Stored rows:
____________
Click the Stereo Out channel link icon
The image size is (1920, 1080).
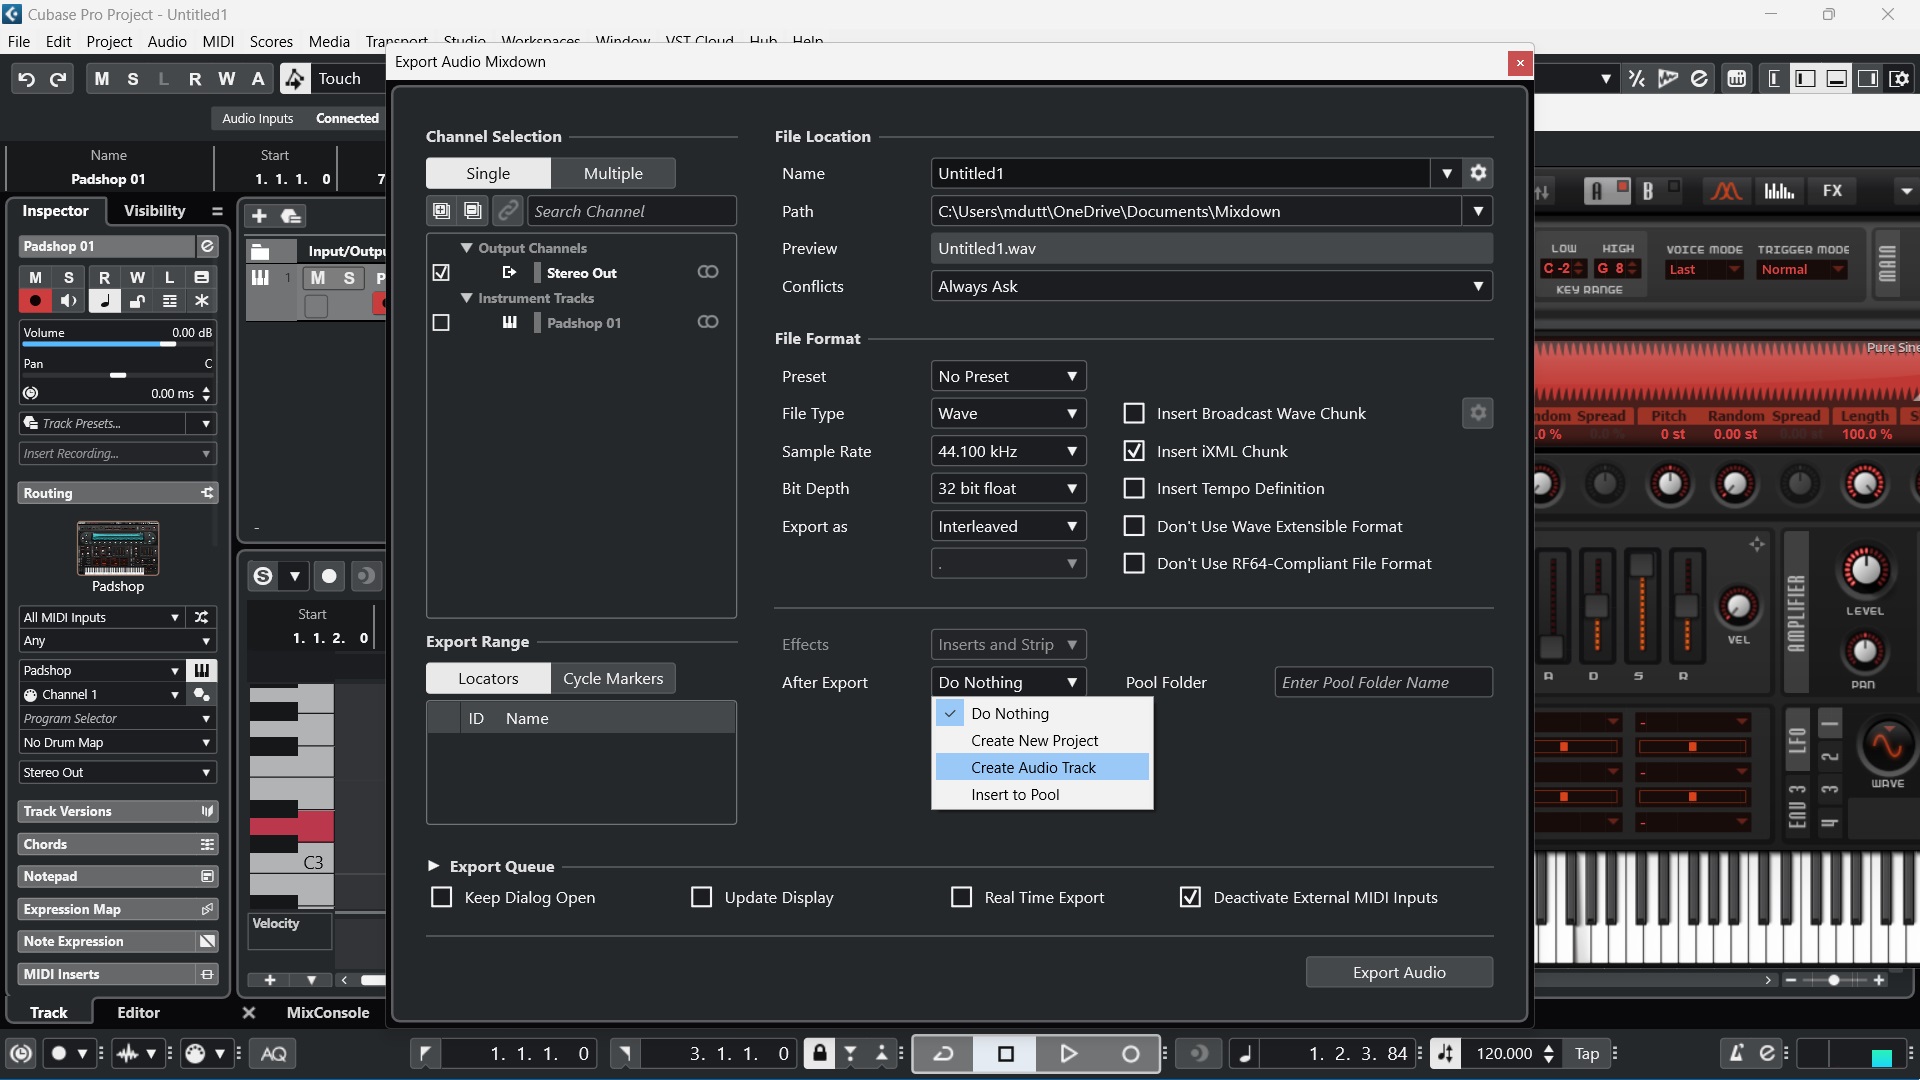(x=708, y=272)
____________
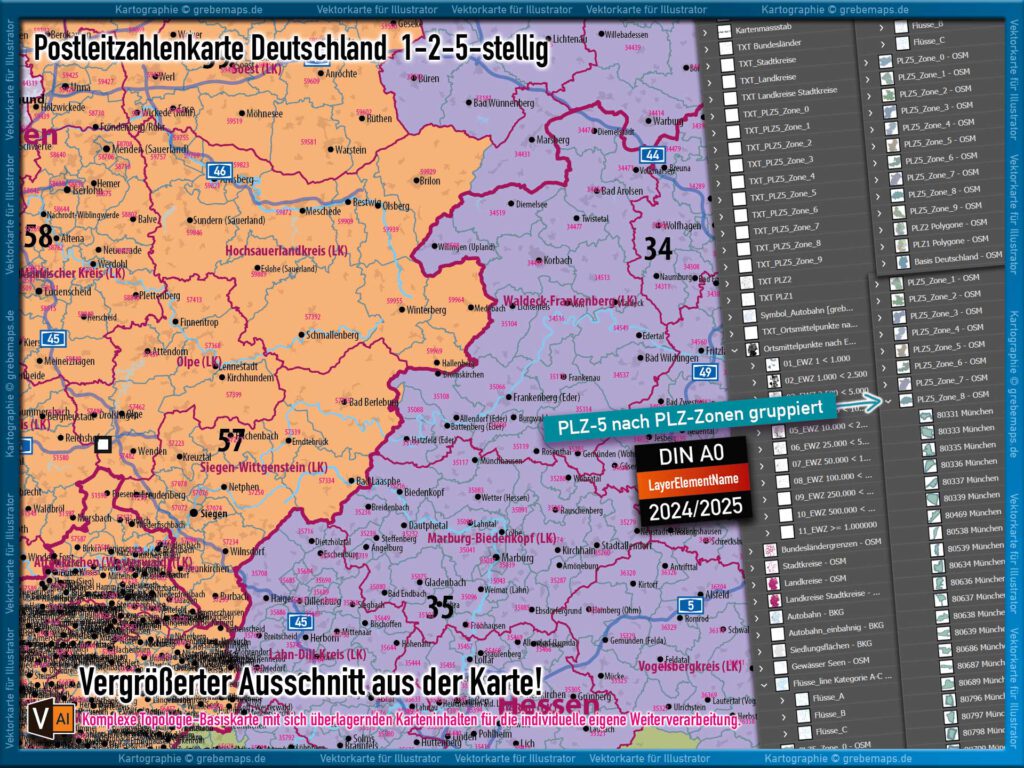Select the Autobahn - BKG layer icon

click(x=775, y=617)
____________
Stated exercise: Output the rows exactly as they appear, from the line with "Click the Stereo Out channel link icon" up to and including the line with "(x=708, y=272)", leaving the pictures out of your answer.

Worked answer:
Click the Stereo Out channel link icon
The image size is (1920, 1080).
(x=708, y=272)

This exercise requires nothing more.